The Azerbaijani Laundromat
Investigation

Eduard Lintner received €819,500 ($1,093,307) from Polux Management, Metastar Invest, and Hilux Services between 2012 and 2014 for services and for machines.

September 4, 2017

Eduard Lintner received €819,500 ($1,093,307) from Polux Management, Metastar Invest, and Hilux Services between 2012 and 2014 for services and for machines.

Lintner is a former German politician who belongs to the Christian Social Union (CSU) party in Bavaria, a member of the country’s governing coalition. Between 1999 and 2010, he was a member of the Parliamentary Assembly of the Council of Europe (PACE) who, at times, served on committees responsible for evaluating members’ human rights records.

According to a 2012 article in Der Spiegel, Lintner said that one of the reasons he left was because “a group within the Council of Europe… wanted to rigorously denounce [Azerbaijan’s] alleged human rights violations.” He said he preferred to “usher (Azerbaijan) along in a supportive way.”

Two weeks before he got the Polux payment, Lintner had been in Azerbaijan, heading a team of German observers who were monitoring the country’s presidential election. Despite the election’s being widely considered to have fallen short of international standards, Lintner said his team found no irregularities in the process and praised it as meeting German standards.

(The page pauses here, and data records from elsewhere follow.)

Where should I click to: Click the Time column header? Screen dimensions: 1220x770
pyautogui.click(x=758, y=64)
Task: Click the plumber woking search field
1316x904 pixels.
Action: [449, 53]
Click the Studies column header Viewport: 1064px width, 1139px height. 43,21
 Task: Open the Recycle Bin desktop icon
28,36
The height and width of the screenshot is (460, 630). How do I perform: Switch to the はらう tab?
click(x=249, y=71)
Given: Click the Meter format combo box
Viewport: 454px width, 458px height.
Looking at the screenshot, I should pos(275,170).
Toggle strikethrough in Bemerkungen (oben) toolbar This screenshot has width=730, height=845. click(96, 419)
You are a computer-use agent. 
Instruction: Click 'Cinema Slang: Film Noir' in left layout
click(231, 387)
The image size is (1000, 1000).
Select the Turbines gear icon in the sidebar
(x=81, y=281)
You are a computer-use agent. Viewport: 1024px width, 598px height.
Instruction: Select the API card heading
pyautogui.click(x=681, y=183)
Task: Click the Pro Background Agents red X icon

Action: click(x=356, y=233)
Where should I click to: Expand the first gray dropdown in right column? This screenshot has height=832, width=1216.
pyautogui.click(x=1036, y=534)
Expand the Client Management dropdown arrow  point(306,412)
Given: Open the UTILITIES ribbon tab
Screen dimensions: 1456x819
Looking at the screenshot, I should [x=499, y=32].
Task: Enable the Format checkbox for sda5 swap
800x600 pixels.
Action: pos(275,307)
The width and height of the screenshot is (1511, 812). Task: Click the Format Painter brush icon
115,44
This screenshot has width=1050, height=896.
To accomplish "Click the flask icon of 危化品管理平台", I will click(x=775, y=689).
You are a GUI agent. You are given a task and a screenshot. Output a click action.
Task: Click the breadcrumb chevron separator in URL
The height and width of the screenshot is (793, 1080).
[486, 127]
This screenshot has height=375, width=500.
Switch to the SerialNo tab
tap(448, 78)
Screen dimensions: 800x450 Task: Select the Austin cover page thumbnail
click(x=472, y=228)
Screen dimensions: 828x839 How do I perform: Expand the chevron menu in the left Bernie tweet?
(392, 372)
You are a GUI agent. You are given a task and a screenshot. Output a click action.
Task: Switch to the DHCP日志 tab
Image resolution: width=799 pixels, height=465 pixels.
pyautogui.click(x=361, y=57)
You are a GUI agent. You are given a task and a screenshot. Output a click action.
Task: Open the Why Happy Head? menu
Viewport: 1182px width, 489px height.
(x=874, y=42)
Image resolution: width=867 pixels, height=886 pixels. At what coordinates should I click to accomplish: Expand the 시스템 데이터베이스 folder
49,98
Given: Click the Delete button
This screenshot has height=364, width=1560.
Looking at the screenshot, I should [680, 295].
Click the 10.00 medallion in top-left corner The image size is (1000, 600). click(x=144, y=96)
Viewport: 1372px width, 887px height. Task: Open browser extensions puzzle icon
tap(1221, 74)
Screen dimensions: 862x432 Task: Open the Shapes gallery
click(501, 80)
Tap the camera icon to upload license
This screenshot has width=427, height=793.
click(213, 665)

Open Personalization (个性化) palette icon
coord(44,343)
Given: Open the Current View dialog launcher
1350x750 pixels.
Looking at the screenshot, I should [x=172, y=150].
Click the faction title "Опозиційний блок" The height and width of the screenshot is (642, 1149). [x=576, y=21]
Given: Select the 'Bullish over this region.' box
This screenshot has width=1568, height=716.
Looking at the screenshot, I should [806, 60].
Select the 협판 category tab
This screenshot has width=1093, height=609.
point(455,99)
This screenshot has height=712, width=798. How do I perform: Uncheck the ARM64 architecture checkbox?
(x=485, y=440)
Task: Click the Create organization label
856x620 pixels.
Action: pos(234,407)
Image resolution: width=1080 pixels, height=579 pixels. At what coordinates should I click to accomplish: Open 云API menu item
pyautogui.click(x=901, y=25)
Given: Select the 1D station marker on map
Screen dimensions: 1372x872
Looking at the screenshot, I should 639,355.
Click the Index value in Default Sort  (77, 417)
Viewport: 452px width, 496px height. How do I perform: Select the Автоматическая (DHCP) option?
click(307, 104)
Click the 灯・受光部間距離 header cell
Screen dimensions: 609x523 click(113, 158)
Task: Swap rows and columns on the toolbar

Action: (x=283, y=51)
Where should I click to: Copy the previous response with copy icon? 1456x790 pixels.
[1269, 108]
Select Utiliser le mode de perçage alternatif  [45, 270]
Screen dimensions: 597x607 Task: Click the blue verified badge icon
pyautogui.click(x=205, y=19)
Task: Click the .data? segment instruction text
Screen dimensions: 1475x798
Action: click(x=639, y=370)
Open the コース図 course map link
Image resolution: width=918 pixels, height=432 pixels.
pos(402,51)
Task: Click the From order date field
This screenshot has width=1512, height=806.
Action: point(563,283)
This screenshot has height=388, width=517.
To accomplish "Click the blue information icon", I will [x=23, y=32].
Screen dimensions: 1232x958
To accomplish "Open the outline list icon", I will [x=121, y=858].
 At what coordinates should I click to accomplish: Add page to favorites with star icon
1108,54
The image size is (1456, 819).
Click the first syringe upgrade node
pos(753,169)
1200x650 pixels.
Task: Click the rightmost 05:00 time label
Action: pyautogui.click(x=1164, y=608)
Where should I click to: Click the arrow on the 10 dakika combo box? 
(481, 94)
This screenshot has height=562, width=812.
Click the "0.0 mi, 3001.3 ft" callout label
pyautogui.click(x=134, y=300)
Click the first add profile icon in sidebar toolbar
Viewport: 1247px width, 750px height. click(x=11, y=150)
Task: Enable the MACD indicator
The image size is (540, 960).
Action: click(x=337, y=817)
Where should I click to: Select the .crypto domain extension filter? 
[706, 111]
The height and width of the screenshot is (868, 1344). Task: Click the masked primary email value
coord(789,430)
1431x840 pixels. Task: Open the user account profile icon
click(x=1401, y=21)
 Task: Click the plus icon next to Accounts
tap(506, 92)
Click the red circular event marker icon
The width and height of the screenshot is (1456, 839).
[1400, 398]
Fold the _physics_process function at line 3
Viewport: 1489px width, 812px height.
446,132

He said the payments were funding for the Society for the Promotion of German-Azerbaijani Relations (GEFDAB), a Berlin-based organization he founded in 2009. He said the money came from the Association for Civil Society Development in Azerbaijan (ACSDA), a Baku-based NGO run by Elkhan Suleymanov, an Azerbaijani parliamentarian and PACE member.

Lintner told OCCRP’s partner, Suddeutsche Zeitung, that GEFDAB needed the money to cover office costs in the government district, phone bills, events “around the Parliament,” and two temporary employees that he would not name. “We kept what was left, it was a quasi-budget,” he said.

Regarding his 2013 election monitoring, he said: “It’s not important who pays, it’s important what rules the observation follows … The OSCE always comes to different results, because they take long-term observations into account. We only observed the election day and the ballot-counting process.”